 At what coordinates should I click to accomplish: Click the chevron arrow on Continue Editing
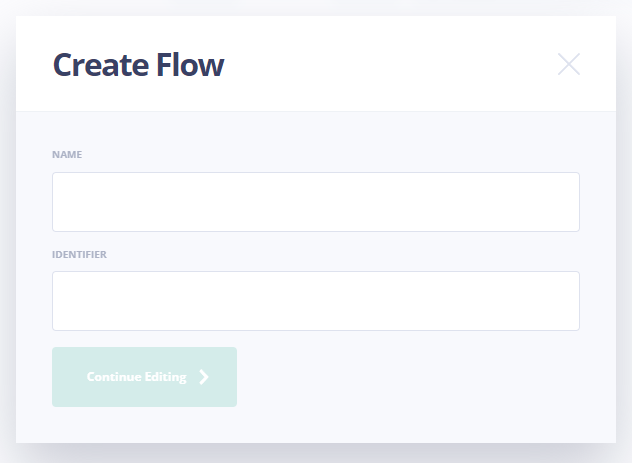(x=204, y=377)
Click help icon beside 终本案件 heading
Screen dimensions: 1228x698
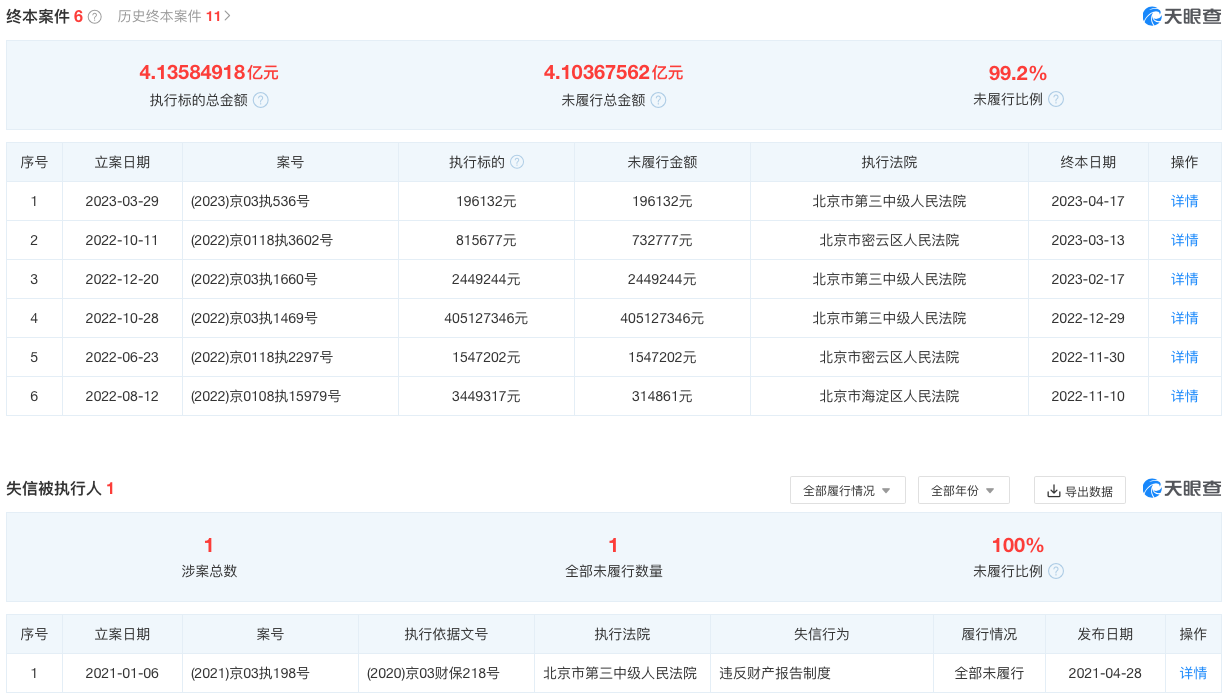(x=95, y=17)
_ _ _ _ _
▶ [EXERCISE]:
Switch "help icon" to "question mark icon" in the records above, covering everything from the line containing "Click help icon beside 终本案件 heading" down to the end of the records, both ends included. Give only those lines again with nothing else changed, and leave the pictures out.

▶ [ANSWER TO THIS TASK]:
Click question mark icon beside 终本案件 heading
Screen dimensions: 1228x698
(x=95, y=17)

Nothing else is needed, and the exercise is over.